Below is a guide on getting backlinks from YouTube, followed by some items. Pick up the guide after its last sentence and write the next part.

Text excerpt:
*** Block opens ***

YouTube links are nofollow — but that doesn't mean they're worthless. A practical guide for founders on what YouTube actually gives you, which strategies are worth the effort, and one technical detail most guides skip.

11 min readUpdated June 6, 2026Nicolas More
How to Get Backlinks from YouTube

Most guides on YouTube backlinks spend five paragraphs explaining nofollow before telling you anything useful. Here's the short version: YouTube links are nofollow, they won't directly boost your rankings, and John Mueller has said so explicitly. That's still not a reason to ignore them.

The founders who get real value from YouTube backlinks aren't chasing PageRank. They're getting referral traffic from high-intent viewers, and they're teaching Google that their YouTube channel and their website are the same brand. Both outcomes are worth the effort — if you pursue the right strategies.


What YouTube actually gives you

Every outbound link on YouTube carries rel="nofollow" and routes through an internal redirect script: youtube.com/redirect?q=[your-url]. This applies to all link placements on the platform:

LocationAttributeNotes
Channel About pagenofollowDisplayed on desktop banner and About tab
Video descriptionsnofollowRequires Advanced Features enabled to be clickable
Pinned commentsnofollow / UGCRouted through redirect gateway
Community postsnofollowOnly available to channels that have unlocked the Community Tab
End screens and cardsnofollowRequires YouTube Partner Program: 1,000 subscribers + 4,000 watch hours

No dofollow exceptions exist for public-facing YouTube links. Older guides that claim the channel banner link is dofollow are based on a 2017 claim that has not held up to verification — direct DOM analysis shows all links route through the same redirect script.

*** Block closes ***

Data for review:
*** Block opens ***

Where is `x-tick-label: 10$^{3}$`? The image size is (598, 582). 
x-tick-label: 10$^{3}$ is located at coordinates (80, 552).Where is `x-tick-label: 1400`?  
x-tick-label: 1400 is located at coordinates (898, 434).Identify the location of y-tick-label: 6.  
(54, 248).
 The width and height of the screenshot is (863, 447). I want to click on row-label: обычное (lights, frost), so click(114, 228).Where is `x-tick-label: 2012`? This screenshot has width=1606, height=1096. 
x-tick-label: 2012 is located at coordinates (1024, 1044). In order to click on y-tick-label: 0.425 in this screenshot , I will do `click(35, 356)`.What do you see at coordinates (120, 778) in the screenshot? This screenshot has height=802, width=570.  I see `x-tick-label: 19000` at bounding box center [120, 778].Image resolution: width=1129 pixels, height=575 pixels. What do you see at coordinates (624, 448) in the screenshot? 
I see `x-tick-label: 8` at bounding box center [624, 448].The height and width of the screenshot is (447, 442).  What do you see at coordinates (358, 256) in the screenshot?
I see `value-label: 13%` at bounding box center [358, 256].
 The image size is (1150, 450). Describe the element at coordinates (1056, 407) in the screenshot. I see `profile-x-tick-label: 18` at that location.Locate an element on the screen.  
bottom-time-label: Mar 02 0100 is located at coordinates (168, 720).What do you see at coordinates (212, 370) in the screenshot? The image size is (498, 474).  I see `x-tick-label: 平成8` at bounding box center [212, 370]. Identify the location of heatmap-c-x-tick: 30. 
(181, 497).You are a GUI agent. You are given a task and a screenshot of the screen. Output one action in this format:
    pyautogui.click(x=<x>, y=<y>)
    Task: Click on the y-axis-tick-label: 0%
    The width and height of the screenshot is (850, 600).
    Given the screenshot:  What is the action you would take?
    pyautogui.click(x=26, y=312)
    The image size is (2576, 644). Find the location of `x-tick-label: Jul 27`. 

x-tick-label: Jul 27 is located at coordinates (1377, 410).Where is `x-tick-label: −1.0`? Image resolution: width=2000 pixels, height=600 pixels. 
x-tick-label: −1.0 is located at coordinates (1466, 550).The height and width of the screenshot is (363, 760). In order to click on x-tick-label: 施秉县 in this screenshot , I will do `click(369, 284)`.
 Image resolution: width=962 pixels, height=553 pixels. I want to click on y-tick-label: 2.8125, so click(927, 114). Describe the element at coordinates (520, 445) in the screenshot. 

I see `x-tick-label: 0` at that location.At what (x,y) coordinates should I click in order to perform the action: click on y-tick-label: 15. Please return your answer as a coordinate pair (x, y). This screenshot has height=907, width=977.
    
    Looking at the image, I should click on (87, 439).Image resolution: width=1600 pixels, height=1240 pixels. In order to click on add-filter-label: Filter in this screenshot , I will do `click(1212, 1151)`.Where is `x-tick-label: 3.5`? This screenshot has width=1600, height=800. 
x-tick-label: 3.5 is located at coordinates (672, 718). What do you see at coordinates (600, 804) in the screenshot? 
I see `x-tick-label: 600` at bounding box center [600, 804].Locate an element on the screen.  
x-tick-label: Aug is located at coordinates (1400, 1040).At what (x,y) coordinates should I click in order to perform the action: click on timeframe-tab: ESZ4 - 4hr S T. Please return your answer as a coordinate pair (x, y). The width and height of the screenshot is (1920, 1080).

*** Block closes ***

Response for this exercise:
Google does crawl YouTube extensively. Googlebot visits YouTube pages frequently and follows the redirect paths to discover content. But following the redirect for discovery is different from passing ranking credit — the nofollow attribute prevents the latter.

Since March 2020, Google treats nofollow as a hint rather than a directive — meaning it may choose to use nofollow links for crawl discovery and contextual signals, but is not required to. The ranking credit question remains no; the discovery question is more nuanced.

SEO tools handle YouTube backlinks differently. Ahrefs and Semrush both report them and classify them as nofollow or UGC. Google Search Console lists YouTube.com as a referring domain and does not filter by link attribute, so crawled description links appear in your Links report even though they carry no PageRank.


Probably not if your only goal is to move keyword rankings. Mueller's statement is clear: links on YouTube video pages don't help your site rank or get indexed faster.

The more nuanced answer involves two experiments worth knowing:

Joy Hawkins / Sterling Sky nofollow test: The Sterling Sky team placed a single nofollow link from a high-traffic forum thread to one of their pages. No other changes. Within 24 hours, the target page showed a measurable ranking increase for its primary keyword. The test was replicated across multiple high-traffic nofollow pages with consistent results. The key variable was that the linking page itself ranked well and received active organic traffic — not simply that the link existed.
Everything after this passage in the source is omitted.